The Advisory Committee on Immunization Practices lists a number of contraindications to smallpox vaccination in a routine nonemergency setting for both vaccinees and their household contacts. For both, these include a past or present history of eczema or atopic dermatitis; acute, chronic, or exfoliative skin conditions such as burns, chickenpox, or Darier’s disease; immunodeficiency or those currently on immunosuppressive therapy; inflammatory eye diseases leading to use of steroid eye drops; and pregnancy or plans to become pregnant in the next 4 weeks. Additional contraindications for vaccinees only include: allergy to smallpox vaccine components, including polymyxin B, neomycin, streptomycin, and phenol; symptomatic or asymptomatic heart disease or three or more cardiac risk factors (hypertension, diabetes, hypercholesterolemia, heart disease at 50 years of age in a first degree relative, or current smoker); breastfeeding; persons under 18 years of age, especially infants <12 months, and those older than 65 years; severe allergy to latex; or “moderate” to “severe” illness at vaccination time. There are no absolute contraindications to vaccination for a person with a high-risk exposure to smallpox (18,20,21).

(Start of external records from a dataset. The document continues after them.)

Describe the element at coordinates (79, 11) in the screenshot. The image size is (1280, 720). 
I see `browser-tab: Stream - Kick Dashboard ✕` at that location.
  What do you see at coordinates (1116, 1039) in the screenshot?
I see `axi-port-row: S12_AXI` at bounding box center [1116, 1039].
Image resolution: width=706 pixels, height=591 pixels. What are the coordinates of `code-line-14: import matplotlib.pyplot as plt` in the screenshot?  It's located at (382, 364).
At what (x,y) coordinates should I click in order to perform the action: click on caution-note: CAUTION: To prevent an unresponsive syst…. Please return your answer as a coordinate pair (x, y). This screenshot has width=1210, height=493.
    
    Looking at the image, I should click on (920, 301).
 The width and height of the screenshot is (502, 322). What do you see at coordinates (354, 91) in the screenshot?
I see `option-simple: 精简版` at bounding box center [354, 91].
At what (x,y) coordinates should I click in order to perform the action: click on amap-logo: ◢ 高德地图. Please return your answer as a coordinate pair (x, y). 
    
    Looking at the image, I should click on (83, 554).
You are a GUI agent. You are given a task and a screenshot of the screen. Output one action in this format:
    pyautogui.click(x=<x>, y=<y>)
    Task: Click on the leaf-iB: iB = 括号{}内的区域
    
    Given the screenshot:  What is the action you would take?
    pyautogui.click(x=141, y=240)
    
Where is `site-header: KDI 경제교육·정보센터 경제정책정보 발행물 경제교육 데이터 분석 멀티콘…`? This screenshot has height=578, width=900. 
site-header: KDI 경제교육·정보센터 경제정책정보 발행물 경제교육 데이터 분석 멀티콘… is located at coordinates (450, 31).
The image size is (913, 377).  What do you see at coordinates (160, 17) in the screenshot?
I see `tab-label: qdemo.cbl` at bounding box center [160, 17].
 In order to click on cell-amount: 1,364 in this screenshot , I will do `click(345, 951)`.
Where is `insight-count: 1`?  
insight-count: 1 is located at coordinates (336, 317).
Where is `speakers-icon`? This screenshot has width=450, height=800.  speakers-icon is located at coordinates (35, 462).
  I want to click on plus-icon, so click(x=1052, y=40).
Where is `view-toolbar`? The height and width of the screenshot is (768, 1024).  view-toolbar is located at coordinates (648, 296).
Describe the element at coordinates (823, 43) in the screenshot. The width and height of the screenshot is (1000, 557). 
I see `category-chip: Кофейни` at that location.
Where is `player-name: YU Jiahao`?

In the United States, routine smallpox vaccination of civilians was discontinued in 1971 following reduction of smallpox importations in the 1960s. In 1976, routine vaccination of healthcare workers was also discontinued (22). In 2002, a preparedness plan was initiated to protect the United States against a possible smallpox bioterrorist attack. This plan calls for vaccination of both military and civilian personnel. Under the U.S. Civilian Smallpox Preparedness and Response Program, groups of public health and medical response teams who would care for smallpox patients during the first 7 to 10 days of an outbreak were voluntarily vaccinated (Table 104-1). Approximately 40,000 civilian personnel received licensed vaccine from January to December 2003 (23). Since 2003, CDC continues to provide smallpox vaccine to state public health authorities for vaccination of smallpox response team members. CDC recommends revaccination of volunteer responders on an “out-the-door” basis, meaning only after a smallpox outbreak has been confirmed or is highly suspected, or there is credible evidence of a release or imminent release (24). The US military continues to vaccinate personnel who serve in high-risk parts of the world. Additionally, laboratory researchers who work with or may be exposed to nonhighly attenuated vaccinia virus are often vaccinated (21,25,26).